There are two forms of bankruptcy. The chapter 7 is the form of bankruptcy with no monthly payment to a trustee, and is for people who have no money left over to pay towards credit card signature loans and medical bills after they cover all their living expenses. They get to keep any of the debts they want to keep, like house payments and car payments. After all the living expenses are subtracted from their income, such as utilities, food, clothing, laundry, medical and transportation costs like gas, tires and brakes, and insurance, we see if there is anything left over to pay towards the credit cards or any personal loans that the person has. The person would probably qualify for a chapter 7 bankruptcy when the answer is no. In bankruptcy, a person only has to pay as much as they can afford and in chapter 7, it is zero because there is nothing left over to pay towards the credit cards and personal loans.

Chapter 13 is the form of bankruptcy where there is a monthly payment and that is for people who have money left over after they have subtracted the house and car payments and all the living expenses from their income. If there is more than $140 leftover, then they would probably qualify for a chapter 13 bankruptcy. They would not have to pay everybody in full, but would have to pay as much as they can afford so if there is money leftover, then they would have to use it to pay creditors. If they do not have any money left over, then there is nothing to pay.

How Does A Person Know How Much They Can Afford? Is There A Certain Amount Of Payment That Creditors Will Get Back For Their Cutoff?

The payment plan lasts for three to five years, and whatever is not paid at the end of that period is then discharged in bankruptcy. In chapter 7 bankruptcy, the discharge is granted upfront because there is nothing to pay and in chapter 13, the discharge comes at the end after all the payments have been made. The length of the chapter 13 bankruptcy is either three or five years of payments depending on whether the person is above or below median income.

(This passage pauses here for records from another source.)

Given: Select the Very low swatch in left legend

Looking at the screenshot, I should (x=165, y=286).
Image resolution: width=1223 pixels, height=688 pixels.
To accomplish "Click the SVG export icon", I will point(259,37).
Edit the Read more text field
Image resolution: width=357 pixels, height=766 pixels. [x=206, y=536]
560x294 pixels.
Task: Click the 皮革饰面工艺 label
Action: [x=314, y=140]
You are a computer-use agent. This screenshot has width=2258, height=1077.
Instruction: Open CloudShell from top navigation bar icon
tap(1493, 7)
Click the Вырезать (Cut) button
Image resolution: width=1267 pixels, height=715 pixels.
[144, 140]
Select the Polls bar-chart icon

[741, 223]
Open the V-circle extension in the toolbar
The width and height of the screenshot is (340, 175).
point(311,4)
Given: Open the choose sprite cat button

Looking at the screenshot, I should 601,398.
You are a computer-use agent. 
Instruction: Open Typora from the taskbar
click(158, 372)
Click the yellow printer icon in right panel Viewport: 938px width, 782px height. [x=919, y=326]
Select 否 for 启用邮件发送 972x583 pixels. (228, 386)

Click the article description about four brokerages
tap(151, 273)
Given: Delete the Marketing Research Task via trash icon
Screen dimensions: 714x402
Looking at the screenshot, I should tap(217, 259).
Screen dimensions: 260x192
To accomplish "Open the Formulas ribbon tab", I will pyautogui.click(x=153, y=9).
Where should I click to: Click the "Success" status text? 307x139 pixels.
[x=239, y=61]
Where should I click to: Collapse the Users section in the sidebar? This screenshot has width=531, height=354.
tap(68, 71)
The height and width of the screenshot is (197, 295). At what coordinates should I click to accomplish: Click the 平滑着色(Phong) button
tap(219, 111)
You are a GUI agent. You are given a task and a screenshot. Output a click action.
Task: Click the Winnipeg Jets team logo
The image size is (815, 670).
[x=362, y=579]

What Is The Median Income Right Now?

The median income for a two person household is $57,730 a year, whereas it is $42,223 for a single person household, which is $3,519 a month.

In Chapter 13, If Someone Has $200 Extra A Month, They Would Make Either 36 Payments Of $200 Or Up To 60 Payments Of $200,But Anything More That Is Owed To Creditors They Are Just Not Going To Get, Right?

Somebody who is below median income would typically try to find a way to do the chapter 7 bankruptcy. If there is no way to make it work with certain changes like maybe living expenses like rent, then the person would do the chapter 13. Most chapter 13 plans last for 5 years because they are above median income.

How Long Does A Chapter 7 Last Until The Debts Are Discharged?

The case is only open for 90 days. We open a file and the person has to give the name, address, and account number for all their creditors. We enter it into our system and take all the information that the court requires in the form. When they come in, they read it and sign it so it can be filed. Once filed with the court, the case will only be active for 90 days and that’s it. The discharge is granted after that and they are debt free.